GAY WOODS CREE PLAYWRIGHT Tomson Highway’s much-analysed semiautobiographical novel Kiss of the Fur Queen (1998) chronicles his and his younger brother René Highway’s1 experiences as children in northern Manitoba, in residential school, and as artists in Winnipeg and Toronto. However, scholars have written little about Highway’s own artistic practices as a modern dancer and choreographer before his AIDS-related death in 1990 at age thirty-five. Highway is a crucial figure in Indigenous performing arts in Canada who brought together a still-active community of Indigenous performers. I explore how Highway used his mamâhtâwisiwin2 or spiritual power, talent, or magic,3 particularly his experiences with “intense animal [caribou] energy when [he] was very young,”4 throughout his artistic and personal life to create new traditions. Although Highway was forced to attend Guy Hill residential school, three hundred miles south of his home in northern Manitoba, he became a talented dancer despite aggressive assimilation and colonisation to “develop [his] potential in . . . dance from within the colonial violence that [was] inflicted sexually on [his] bod[y].”5 The relative obscurity of Highway’s papers and videos of his performances means that his work is largely unknown. He receives only brief mention in dance scholar Jacqueline Shea Murphy’s The People Have Never Stopped Dancing: Native American Modern Dance Histories, although he was one of the first Indigenous choreographers in Canada to reflect a nation-specific, in this case, Woods Cree, sensibility in his work. Tomson Highway refers to his younger brother as the “Che Guevara of the native community. The odds against him would have crushed many men. He made an impossible leap”6 for Indigenous arts in Canada. He also inspired the early career in theater and in music of Tomson Highway, who wrote the role of the gender-bending Nanabush in the canonical play The Rez Sisters specifically for Highway.
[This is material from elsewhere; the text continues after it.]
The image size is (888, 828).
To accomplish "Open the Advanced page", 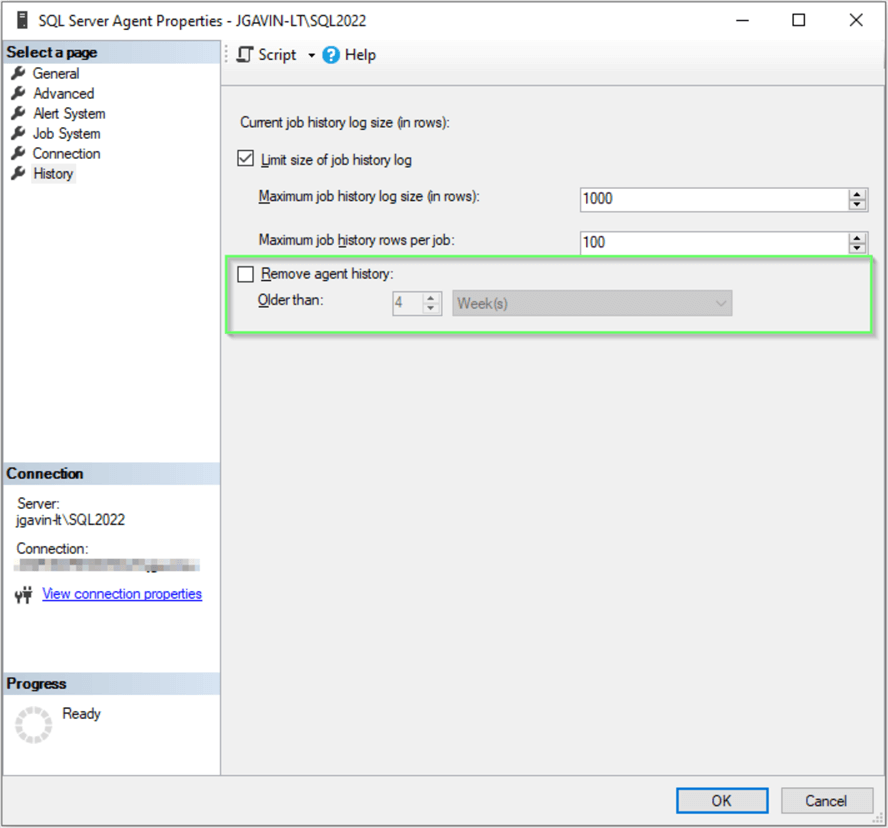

Dance is a way of resisting colonisation, but more important, a way of centring Indigenous language, stories, and traditions for contemporary Indigenous people. Two-Spirited7 scholar Qwo-Li Driskill affirms that “if we can find ways to kinaesthetically know historical trauma, power and oppression, [End Page 1] we can more deeply understand the nature of our oppression and the impact of colonization on our lives and our communities.”8 However, Driskill doesn’t want to frame Indigenous peoples as only reacting to trauma and to the history of colonisation as they stress that the “body is also a central site of healing and resistance.”9 Highway’s insistence on embodiment of both colonial violence and Woods Cree ways of knowing—encompassing epistemologies, histories, stories, language, spirituality, legal systems, and artistic practices—in the 1970s and 1980s Canadian performing arts scene made him a path clearer for other Indigenous artists. His choreography, particularly in New Song . . . New Dance (1988), reminds us that bodies are not merely physical entities but are “sites of both colonized conflict and passionate decolonization.”10 He admitted that he became upset when people think of his work as “native dancing with modern dance stuff thrown in,” which he found too predictable.11 He wanted to Indigenise modern dance because “of our background and what we’ve been through,”12 including residential school. While Highway excelled at his chosen art form, he appeared to have an uneasy relationship with Western dance. Like many Indigenous dancers, he believed that connection to other Indigenous peoples was of the utmost importance. He describes his experience performing at the 1976 Association for Native Development in Performing and Visual Arts conference as a sharing of spirit: “While I was dancing I felt as though I was touching each one of them individually yet all of them together.”13

Indigenous performance counteracts official histories by “looking at [how] performance as a retainer of social memory engages history without necessarily being a supporter of history.”14 Plains Cree new media artist Archer Pechawis concurs: “The performance space becomes part of the moccasin telegraph: a gathering place, a communal council fire. Grievances are aired. Relations are shown.”15 Highway’s...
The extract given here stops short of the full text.